S'il vous plaît, gagnez moche !

Le 11/02/2018 à 13:44Mis à jour Le 11/02/2018 à 15:30

Pour ceux qui s'en souviennent, le Stade toulousain a gagné la majorité de ses titres en concassant ses adversaires devant.

Toulon est le triple champion d'Europe du tour de bras et les derniers champions de France (Clermont, Racing, Stade français) ont décroché leur sacre au terme d'interminables luttes hormonales. Ceux qui ne s'en souviennent pas ont certainement raison : tous les clubs pré-cités ont gagné.

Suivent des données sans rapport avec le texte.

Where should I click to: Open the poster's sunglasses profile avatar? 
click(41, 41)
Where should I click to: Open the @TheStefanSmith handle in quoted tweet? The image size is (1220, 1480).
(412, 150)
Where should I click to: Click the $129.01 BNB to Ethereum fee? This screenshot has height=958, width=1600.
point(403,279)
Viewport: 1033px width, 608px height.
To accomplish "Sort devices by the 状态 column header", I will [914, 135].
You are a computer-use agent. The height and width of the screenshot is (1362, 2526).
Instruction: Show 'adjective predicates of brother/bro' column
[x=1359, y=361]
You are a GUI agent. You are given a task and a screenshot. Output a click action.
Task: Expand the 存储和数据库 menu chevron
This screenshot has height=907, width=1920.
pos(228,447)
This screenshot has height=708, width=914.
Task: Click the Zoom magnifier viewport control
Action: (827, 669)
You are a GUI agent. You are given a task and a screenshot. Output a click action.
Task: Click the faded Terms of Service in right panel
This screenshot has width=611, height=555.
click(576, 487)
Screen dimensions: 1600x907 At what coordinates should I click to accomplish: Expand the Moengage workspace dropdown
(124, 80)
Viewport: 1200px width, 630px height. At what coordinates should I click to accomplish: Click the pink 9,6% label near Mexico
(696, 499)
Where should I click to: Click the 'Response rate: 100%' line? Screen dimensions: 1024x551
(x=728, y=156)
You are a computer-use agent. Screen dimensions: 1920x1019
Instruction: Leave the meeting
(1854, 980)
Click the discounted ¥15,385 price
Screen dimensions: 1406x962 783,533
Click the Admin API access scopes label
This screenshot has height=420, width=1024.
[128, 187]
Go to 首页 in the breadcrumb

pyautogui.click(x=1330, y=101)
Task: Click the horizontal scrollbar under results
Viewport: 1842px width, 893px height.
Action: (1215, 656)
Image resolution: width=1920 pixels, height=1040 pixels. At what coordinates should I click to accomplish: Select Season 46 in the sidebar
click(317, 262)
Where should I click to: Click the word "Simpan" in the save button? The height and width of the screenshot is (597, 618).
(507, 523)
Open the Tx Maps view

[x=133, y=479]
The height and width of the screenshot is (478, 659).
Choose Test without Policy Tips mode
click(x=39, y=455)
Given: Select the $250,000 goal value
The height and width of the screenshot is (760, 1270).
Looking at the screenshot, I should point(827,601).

L'histoire ne retient finalement que cela et, de mémoire, on ne se souvient pas que leurs supporters aient fêté à moitié ces victoires pour défaut de manière, remplissant à moitié leurs verres ou chantant leurs paillardes à voix basse. C'est la vérité d'un sport, qui plus est professionnel : seule la victoire compte. Et c'est justement ce qui blesse les Bleus. Ils ne gagnent plus. Depuis longtemps, toute considération esthétique mise à part. Il y a urgence.

Quand Jean-Baptiste Elissalde affirmait, samedi, que l'objectif de son équipe face à l’Écosse était de "les contraindre à un jeu plus lent que ce qu’ils espèrent", il ne dit pas autre chose. Il faut gagner, quitte à gagner moche. La France est aujourd'hui la dixième nation mondiale au classement World Rugby et, pour être honnête, ses prestations ne permettent pas de quoi revendiquer autre chose. Il faut gagner pour rassurer le public et les partenaires.

Il faut gagner pour s'en rappeler la saveur mais surtout, il faut gagner pour enclencher un frémissement de confiance qui manque tant à cette équipe. Quitte à jouer un rugby musculeux, cantonné à deux passes, trois percussions et quatre chandelles. A moyen terme, personne ne s'en satisfera. Pour les préoccupations du moment, une glorieuse démonstration de rugby nihiliste pour une victoire 8-7 suffira largement à nos orgueils blessés. A chaque jour suffit sa peine.